Exercise brief: Print the following listing line for line, with no changes of any kind.

============

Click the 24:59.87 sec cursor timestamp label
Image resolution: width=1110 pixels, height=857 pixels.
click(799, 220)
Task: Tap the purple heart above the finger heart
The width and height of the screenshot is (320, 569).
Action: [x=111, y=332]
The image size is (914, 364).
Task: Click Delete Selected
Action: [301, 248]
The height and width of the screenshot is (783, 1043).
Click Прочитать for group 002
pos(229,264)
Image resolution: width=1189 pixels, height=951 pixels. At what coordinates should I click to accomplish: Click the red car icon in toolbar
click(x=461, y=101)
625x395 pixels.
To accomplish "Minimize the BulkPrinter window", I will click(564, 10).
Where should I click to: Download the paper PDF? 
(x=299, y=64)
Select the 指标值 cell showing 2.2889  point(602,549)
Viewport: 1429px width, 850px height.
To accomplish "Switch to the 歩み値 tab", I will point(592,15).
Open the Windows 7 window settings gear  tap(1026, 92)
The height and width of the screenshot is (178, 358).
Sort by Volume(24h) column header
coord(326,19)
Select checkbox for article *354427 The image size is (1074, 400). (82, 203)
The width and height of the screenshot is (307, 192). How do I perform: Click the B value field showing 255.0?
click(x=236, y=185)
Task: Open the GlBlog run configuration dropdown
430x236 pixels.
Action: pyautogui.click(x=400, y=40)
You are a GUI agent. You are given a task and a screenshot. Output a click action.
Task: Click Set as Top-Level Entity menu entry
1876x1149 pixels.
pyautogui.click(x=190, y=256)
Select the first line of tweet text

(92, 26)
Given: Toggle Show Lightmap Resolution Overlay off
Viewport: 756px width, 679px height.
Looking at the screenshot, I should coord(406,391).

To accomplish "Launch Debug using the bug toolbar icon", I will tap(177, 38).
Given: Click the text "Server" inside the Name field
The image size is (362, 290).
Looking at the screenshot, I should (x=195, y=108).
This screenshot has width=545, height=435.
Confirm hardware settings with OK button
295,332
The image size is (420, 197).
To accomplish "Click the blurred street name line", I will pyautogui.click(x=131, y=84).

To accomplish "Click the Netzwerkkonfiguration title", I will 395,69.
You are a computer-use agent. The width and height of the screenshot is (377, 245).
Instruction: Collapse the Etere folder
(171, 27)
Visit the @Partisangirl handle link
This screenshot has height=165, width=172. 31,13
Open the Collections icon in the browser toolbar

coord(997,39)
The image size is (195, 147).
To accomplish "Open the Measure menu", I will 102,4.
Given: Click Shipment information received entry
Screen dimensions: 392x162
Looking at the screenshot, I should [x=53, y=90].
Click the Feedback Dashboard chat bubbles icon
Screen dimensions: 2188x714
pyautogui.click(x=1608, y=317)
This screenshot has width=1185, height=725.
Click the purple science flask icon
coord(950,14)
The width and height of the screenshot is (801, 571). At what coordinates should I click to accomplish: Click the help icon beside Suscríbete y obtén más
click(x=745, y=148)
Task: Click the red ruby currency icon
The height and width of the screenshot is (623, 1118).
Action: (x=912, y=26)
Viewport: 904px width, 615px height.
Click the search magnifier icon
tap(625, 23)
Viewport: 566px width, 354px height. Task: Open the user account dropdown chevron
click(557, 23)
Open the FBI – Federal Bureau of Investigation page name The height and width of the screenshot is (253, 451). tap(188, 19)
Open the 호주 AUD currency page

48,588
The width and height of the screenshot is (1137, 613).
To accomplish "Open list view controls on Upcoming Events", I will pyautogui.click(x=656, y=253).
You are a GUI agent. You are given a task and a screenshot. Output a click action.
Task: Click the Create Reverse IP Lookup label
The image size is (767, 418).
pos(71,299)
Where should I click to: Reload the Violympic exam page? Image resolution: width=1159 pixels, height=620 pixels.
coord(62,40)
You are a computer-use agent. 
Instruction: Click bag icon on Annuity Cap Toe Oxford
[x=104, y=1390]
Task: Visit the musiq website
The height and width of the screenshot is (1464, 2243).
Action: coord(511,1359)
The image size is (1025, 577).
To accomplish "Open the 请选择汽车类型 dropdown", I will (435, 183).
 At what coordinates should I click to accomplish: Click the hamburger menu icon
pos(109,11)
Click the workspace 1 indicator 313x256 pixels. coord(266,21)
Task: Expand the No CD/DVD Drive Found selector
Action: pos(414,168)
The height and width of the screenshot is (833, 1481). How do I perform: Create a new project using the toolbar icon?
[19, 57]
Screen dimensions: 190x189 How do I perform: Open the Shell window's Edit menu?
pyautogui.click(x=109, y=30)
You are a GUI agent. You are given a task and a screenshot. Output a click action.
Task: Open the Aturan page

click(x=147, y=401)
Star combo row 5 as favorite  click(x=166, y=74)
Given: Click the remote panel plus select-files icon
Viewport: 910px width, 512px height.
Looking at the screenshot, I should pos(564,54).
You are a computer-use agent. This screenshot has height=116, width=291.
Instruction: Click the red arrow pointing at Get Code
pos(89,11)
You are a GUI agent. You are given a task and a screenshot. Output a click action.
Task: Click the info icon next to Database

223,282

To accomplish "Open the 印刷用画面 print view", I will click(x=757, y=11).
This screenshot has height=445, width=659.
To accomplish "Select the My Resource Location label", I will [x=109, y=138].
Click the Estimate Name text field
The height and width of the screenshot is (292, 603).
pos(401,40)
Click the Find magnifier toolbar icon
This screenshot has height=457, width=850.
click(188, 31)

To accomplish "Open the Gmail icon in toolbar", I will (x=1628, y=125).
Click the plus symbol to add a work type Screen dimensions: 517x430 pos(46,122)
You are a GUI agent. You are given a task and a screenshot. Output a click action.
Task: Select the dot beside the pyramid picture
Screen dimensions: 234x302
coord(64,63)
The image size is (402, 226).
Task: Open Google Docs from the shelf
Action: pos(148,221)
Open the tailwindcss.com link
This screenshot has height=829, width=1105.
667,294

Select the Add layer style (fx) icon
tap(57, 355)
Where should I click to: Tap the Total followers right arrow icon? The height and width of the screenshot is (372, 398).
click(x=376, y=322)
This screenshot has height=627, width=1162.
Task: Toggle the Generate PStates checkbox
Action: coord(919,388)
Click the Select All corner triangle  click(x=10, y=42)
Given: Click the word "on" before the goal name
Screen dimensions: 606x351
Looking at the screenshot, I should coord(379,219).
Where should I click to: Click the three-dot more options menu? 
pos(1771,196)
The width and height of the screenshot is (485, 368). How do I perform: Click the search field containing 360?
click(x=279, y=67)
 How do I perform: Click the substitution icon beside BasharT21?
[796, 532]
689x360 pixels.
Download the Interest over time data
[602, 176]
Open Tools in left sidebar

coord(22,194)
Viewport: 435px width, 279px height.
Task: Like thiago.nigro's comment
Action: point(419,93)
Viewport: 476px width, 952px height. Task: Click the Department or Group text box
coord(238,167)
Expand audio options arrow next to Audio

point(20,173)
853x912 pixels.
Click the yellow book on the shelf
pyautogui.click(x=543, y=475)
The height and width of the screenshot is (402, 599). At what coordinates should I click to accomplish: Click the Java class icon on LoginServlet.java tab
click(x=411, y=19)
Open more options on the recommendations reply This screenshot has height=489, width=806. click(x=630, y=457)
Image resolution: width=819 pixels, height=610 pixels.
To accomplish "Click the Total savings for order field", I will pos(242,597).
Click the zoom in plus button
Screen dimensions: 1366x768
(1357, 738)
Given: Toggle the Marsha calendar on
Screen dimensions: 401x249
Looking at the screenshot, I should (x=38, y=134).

============

Solved problem:
Click the 24:59.87 sec cursor timestamp label
Image resolution: width=1110 pixels, height=857 pixels.
click(799, 220)
Task: Tap the purple heart above the finger heart
The width and height of the screenshot is (320, 569).
Action: [x=111, y=332]
The image size is (914, 364).
Task: Click Delete Selected
Action: [301, 248]
The height and width of the screenshot is (783, 1043).
Click Прочитать for group 002
pos(229,264)
Image resolution: width=1189 pixels, height=951 pixels. At what coordinates should I click to accomplish: Click the red car icon in toolbar
click(x=461, y=101)
625x395 pixels.
To accomplish "Minimize the BulkPrinter window", I will click(564, 10).
Where should I click to: Download the paper PDF? 
(x=299, y=64)
Select the 指标值 cell showing 2.2889  point(602,549)
Viewport: 1429px width, 850px height.
To accomplish "Switch to the 歩み値 tab", I will point(592,15).
Open the Windows 7 window settings gear  tap(1026, 92)
The height and width of the screenshot is (178, 358).
Sort by Volume(24h) column header
coord(326,19)
Select checkbox for article *354427 The image size is (1074, 400). (82, 203)
The width and height of the screenshot is (307, 192). How do I perform: Click the B value field showing 255.0?
click(x=236, y=185)
Task: Open the GlBlog run configuration dropdown
430x236 pixels.
Action: pyautogui.click(x=400, y=40)
You are a GUI agent. You are given a task and a screenshot. Output a click action.
Task: Click Set as Top-Level Entity menu entry
1876x1149 pixels.
pyautogui.click(x=190, y=256)
Select the first line of tweet text

(92, 26)
Given: Toggle Show Lightmap Resolution Overlay off
Viewport: 756px width, 679px height.
Looking at the screenshot, I should coord(406,391).

To accomplish "Launch Debug using the bug toolbar icon", I will tap(177, 38).
Given: Click the text "Server" inside the Name field
The image size is (362, 290).
Looking at the screenshot, I should (x=195, y=108).
This screenshot has width=545, height=435.
Confirm hardware settings with OK button
295,332
The image size is (420, 197).
To accomplish "Click the blurred street name line", I will pyautogui.click(x=131, y=84).

To accomplish "Click the Netzwerkkonfiguration title", I will 395,69.
You are a computer-use agent. The width and height of the screenshot is (377, 245).
Instruction: Collapse the Etere folder
(171, 27)
Visit the @Partisangirl handle link
This screenshot has height=165, width=172. 31,13
Open the Collections icon in the browser toolbar

coord(997,39)
The image size is (195, 147).
To accomplish "Open the Measure menu", I will 102,4.
Given: Click Shipment information received entry
Screen dimensions: 392x162
Looking at the screenshot, I should [x=53, y=90].
Click the Feedback Dashboard chat bubbles icon
Screen dimensions: 2188x714
pyautogui.click(x=1608, y=317)
This screenshot has width=1185, height=725.
Click the purple science flask icon
coord(950,14)
The width and height of the screenshot is (801, 571). At what coordinates should I click to accomplish: Click the help icon beside Suscríbete y obtén más
click(x=745, y=148)
Task: Click the red ruby currency icon
The height and width of the screenshot is (623, 1118).
Action: (x=912, y=26)
Viewport: 904px width, 615px height.
Click the search magnifier icon
tap(625, 23)
Viewport: 566px width, 354px height. Task: Open the user account dropdown chevron
click(557, 23)
Open the FBI – Federal Bureau of Investigation page name The height and width of the screenshot is (253, 451). tap(188, 19)
Open the 호주 AUD currency page

48,588
The width and height of the screenshot is (1137, 613).
To accomplish "Open list view controls on Upcoming Events", I will pyautogui.click(x=656, y=253).
You are a GUI agent. You are given a task and a screenshot. Output a click action.
Task: Click the Create Reverse IP Lookup label
The image size is (767, 418).
pos(71,299)
Where should I click to: Reload the Violympic exam page? Image resolution: width=1159 pixels, height=620 pixels.
coord(62,40)
You are a computer-use agent. 
Instruction: Click bag icon on Annuity Cap Toe Oxford
[x=104, y=1390]
Task: Visit the musiq website
The height and width of the screenshot is (1464, 2243).
Action: coord(511,1359)
The image size is (1025, 577).
To accomplish "Open the 请选择汽车类型 dropdown", I will (435, 183).
 At what coordinates should I click to accomplish: Click the hamburger menu icon
pos(109,11)
Click the workspace 1 indicator 313x256 pixels. coord(266,21)
Task: Expand the No CD/DVD Drive Found selector
Action: pos(414,168)
The height and width of the screenshot is (833, 1481). How do I perform: Create a new project using the toolbar icon?
[19, 57]
Screen dimensions: 190x189 How do I perform: Open the Shell window's Edit menu?
pyautogui.click(x=109, y=30)
You are a GUI agent. You are given a task and a screenshot. Output a click action.
Task: Open the Aturan page

click(x=147, y=401)
Star combo row 5 as favorite  click(x=166, y=74)
Given: Click the remote panel plus select-files icon
Viewport: 910px width, 512px height.
Looking at the screenshot, I should pos(564,54).
You are a computer-use agent. This screenshot has height=116, width=291.
Instruction: Click the red arrow pointing at Get Code
pos(89,11)
You are a GUI agent. You are given a task and a screenshot. Output a click action.
Task: Click the info icon next to Database

223,282

To accomplish "Open the 印刷用画面 print view", I will click(x=757, y=11).
This screenshot has height=445, width=659.
To accomplish "Select the My Resource Location label", I will [x=109, y=138].
Click the Estimate Name text field
The height and width of the screenshot is (292, 603).
pos(401,40)
Click the Find magnifier toolbar icon
This screenshot has height=457, width=850.
click(188, 31)

To accomplish "Open the Gmail icon in toolbar", I will (x=1628, y=125).
Click the plus symbol to add a work type Screen dimensions: 517x430 pos(46,122)
You are a GUI agent. You are given a task and a screenshot. Output a click action.
Task: Select the dot beside the pyramid picture
Screen dimensions: 234x302
coord(64,63)
The image size is (402, 226).
Task: Open Google Docs from the shelf
Action: pos(148,221)
Open the tailwindcss.com link
This screenshot has height=829, width=1105.
667,294

Select the Add layer style (fx) icon
tap(57, 355)
Where should I click to: Tap the Total followers right arrow icon? The height and width of the screenshot is (372, 398).
click(x=376, y=322)
This screenshot has height=627, width=1162.
Task: Toggle the Generate PStates checkbox
Action: coord(919,388)
Click the Select All corner triangle  click(x=10, y=42)
Given: Click the word "on" before the goal name
Screen dimensions: 606x351
Looking at the screenshot, I should coord(379,219).
Where should I click to: Click the three-dot more options menu? 
pos(1771,196)
The width and height of the screenshot is (485, 368). How do I perform: Click the search field containing 360?
click(x=279, y=67)
 How do I perform: Click the substitution icon beside BasharT21?
[796, 532]
689x360 pixels.
Download the Interest over time data
[602, 176]
Open Tools in left sidebar

coord(22,194)
Viewport: 435px width, 279px height.
Task: Like thiago.nigro's comment
Action: point(419,93)
Viewport: 476px width, 952px height. Task: Click the Department or Group text box
coord(238,167)
Expand audio options arrow next to Audio

point(20,173)
853x912 pixels.
Click the yellow book on the shelf
pyautogui.click(x=543, y=475)
The height and width of the screenshot is (402, 599). At what coordinates should I click to accomplish: Click the Java class icon on LoginServlet.java tab
click(x=411, y=19)
Open more options on the recommendations reply This screenshot has height=489, width=806. click(x=630, y=457)
Image resolution: width=819 pixels, height=610 pixels.
To accomplish "Click the Total savings for order field", I will pos(242,597).
Click the zoom in plus button
Screen dimensions: 1366x768
(1357, 738)
Given: Toggle the Marsha calendar on
Screen dimensions: 401x249
Looking at the screenshot, I should (x=38, y=134).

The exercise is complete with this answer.